=== SUPPLIED MATERIAL ===
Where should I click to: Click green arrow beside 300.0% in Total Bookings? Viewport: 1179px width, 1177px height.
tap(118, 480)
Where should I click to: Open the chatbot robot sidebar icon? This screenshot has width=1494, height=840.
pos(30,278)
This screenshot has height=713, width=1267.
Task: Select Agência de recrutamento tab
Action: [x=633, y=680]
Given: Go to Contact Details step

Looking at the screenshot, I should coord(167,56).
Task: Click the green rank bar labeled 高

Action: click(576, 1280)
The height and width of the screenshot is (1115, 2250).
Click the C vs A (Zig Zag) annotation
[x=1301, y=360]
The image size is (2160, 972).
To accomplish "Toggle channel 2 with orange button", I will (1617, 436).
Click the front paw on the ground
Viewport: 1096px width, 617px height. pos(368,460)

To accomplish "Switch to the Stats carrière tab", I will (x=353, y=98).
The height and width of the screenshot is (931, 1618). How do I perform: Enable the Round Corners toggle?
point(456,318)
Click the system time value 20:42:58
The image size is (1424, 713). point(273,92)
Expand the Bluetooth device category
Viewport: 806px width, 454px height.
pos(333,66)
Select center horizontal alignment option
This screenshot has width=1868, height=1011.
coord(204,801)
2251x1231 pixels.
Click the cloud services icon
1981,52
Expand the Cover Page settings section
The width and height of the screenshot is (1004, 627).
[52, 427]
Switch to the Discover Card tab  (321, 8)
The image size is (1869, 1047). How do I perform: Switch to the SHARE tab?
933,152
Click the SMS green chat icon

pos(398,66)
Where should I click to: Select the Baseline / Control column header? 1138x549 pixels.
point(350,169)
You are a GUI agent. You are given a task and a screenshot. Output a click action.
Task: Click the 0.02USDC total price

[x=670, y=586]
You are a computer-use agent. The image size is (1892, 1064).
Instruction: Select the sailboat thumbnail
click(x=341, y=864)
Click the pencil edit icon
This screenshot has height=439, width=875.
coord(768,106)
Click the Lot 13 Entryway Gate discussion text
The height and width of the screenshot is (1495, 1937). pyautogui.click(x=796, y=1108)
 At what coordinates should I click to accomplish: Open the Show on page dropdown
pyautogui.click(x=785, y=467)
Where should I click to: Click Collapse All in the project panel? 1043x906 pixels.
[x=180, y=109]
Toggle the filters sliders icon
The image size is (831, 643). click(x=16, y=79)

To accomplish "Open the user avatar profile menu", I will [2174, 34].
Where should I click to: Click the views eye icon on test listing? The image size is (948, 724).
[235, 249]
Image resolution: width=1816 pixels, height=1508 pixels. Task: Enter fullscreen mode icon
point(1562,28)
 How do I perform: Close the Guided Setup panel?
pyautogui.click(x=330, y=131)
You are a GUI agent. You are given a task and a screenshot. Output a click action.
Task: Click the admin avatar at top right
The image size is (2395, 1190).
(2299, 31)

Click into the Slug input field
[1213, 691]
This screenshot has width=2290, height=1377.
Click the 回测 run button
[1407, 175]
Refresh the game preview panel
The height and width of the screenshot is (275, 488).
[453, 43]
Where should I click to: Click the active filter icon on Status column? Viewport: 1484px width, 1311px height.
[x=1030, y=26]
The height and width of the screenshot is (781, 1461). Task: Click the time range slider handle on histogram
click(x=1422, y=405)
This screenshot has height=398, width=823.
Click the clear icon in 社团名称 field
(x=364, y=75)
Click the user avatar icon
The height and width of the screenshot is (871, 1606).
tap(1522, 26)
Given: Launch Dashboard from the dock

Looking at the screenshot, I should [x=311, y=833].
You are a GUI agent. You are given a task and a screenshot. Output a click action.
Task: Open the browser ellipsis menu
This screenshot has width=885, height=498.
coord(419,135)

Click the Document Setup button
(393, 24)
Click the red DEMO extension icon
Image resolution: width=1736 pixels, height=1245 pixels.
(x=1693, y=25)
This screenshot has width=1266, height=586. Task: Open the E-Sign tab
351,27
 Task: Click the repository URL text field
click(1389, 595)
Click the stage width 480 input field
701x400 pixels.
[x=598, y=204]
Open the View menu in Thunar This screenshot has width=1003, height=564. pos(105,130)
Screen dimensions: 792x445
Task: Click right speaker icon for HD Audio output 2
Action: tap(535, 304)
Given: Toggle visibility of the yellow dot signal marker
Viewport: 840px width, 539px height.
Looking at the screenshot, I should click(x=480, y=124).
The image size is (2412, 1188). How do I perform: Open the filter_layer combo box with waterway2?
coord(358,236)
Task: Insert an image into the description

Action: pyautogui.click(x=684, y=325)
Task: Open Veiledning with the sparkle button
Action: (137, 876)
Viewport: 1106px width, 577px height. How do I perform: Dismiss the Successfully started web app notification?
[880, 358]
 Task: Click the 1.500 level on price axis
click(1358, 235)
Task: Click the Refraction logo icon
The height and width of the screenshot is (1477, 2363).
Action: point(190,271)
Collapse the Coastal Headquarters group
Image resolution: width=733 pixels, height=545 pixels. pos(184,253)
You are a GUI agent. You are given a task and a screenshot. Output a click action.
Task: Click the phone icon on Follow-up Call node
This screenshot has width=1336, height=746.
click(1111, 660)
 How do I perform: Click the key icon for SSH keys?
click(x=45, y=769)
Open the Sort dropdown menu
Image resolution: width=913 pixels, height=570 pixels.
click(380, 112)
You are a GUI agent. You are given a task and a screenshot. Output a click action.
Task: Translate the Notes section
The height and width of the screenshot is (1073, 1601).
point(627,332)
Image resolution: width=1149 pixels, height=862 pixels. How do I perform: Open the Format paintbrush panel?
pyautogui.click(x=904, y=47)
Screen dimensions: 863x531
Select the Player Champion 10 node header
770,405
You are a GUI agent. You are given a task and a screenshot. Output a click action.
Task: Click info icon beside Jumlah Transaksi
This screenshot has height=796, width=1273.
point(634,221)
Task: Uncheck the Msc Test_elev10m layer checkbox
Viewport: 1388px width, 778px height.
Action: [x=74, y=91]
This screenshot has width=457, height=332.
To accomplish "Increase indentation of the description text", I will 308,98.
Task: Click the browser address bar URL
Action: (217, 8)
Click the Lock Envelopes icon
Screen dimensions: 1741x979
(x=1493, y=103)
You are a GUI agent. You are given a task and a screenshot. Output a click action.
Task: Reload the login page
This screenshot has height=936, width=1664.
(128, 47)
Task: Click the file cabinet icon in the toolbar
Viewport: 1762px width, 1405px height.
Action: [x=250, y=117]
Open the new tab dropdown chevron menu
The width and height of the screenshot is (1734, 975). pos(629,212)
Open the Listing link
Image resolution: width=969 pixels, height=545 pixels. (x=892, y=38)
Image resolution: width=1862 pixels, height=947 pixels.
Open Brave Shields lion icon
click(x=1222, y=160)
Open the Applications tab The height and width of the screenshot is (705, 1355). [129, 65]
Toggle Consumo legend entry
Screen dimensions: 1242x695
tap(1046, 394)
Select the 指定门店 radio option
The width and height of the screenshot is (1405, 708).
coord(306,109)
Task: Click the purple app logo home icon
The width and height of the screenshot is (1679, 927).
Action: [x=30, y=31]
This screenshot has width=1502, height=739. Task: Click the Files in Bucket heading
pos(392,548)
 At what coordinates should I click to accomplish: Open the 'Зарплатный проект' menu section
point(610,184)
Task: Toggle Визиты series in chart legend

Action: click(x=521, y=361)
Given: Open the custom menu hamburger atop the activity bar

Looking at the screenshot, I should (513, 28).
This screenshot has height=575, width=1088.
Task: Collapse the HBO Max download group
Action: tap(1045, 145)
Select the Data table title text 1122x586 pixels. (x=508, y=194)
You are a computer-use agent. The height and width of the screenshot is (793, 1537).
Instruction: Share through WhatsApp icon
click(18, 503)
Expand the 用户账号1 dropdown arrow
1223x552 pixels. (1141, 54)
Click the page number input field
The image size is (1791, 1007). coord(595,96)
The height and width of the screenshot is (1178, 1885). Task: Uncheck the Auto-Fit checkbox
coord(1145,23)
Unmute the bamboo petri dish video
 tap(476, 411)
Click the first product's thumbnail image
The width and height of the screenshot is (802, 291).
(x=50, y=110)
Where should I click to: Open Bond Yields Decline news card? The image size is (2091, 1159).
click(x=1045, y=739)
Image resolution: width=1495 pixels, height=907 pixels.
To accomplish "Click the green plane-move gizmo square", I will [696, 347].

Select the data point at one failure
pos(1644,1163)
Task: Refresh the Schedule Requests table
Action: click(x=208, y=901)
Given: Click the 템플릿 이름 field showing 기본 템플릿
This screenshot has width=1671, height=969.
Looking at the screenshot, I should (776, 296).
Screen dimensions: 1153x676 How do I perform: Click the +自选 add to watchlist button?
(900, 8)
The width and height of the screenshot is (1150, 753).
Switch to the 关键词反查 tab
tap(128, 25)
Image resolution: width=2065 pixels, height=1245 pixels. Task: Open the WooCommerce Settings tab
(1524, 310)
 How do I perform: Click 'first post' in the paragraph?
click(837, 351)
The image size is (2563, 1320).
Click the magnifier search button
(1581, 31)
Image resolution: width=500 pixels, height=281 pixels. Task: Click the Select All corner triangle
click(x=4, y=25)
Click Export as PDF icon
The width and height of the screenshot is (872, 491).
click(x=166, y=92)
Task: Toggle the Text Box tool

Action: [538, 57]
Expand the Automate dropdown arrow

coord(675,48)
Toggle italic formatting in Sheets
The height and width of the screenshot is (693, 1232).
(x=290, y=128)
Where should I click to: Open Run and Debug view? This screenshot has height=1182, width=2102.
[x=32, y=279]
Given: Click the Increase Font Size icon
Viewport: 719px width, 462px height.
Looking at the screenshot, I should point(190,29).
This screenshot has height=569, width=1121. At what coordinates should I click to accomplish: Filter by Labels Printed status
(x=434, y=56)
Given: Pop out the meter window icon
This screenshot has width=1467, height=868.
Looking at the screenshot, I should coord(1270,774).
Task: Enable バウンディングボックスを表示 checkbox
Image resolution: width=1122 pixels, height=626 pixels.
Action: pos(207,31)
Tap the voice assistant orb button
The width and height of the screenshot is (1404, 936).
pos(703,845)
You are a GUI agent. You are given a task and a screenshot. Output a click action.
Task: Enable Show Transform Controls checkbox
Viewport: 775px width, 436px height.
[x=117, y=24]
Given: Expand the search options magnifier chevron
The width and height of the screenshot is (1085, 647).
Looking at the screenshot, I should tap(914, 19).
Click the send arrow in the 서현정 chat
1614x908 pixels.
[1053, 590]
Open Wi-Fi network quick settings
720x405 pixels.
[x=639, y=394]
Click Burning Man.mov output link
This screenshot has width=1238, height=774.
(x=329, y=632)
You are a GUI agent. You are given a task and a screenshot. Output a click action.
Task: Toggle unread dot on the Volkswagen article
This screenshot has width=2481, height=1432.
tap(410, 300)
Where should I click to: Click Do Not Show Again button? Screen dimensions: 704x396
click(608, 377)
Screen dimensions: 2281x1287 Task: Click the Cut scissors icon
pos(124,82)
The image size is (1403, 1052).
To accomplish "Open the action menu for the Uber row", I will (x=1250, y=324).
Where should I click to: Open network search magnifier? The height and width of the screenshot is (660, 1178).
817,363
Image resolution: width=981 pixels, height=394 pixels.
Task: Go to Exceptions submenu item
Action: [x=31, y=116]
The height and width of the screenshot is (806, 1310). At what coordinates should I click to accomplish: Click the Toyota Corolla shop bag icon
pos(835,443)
===
- _WHAT YOU SHOULD DO_
Look in the material above for the line with "Task: Click info icon beside Jumlah Transaksi" and the line with "Toggle Consumo legend entry", and transcribe exactly those lines and all lines between them, nothing more.

- _EXERCISE OUTPUT_
Task: Click info icon beside Jumlah Transaksi
This screenshot has height=796, width=1273.
point(634,221)
Task: Uncheck the Msc Test_elev10m layer checkbox
Viewport: 1388px width, 778px height.
Action: [x=74, y=91]
This screenshot has width=457, height=332.
To accomplish "Increase indentation of the description text", I will 308,98.
Task: Click the browser address bar URL
Action: (217, 8)
Click the Lock Envelopes icon
Screen dimensions: 1741x979
(x=1493, y=103)
You are a GUI agent. You are given a task and a screenshot. Output a click action.
Task: Reload the login page
This screenshot has height=936, width=1664.
(128, 47)
Task: Click the file cabinet icon in the toolbar
Viewport: 1762px width, 1405px height.
Action: [x=250, y=117]
Open the new tab dropdown chevron menu
The width and height of the screenshot is (1734, 975). pos(629,212)
Open the Listing link
Image resolution: width=969 pixels, height=545 pixels. (x=892, y=38)
Image resolution: width=1862 pixels, height=947 pixels.
Open Brave Shields lion icon
click(x=1222, y=160)
Open the Applications tab The height and width of the screenshot is (705, 1355). [129, 65]
Toggle Consumo legend entry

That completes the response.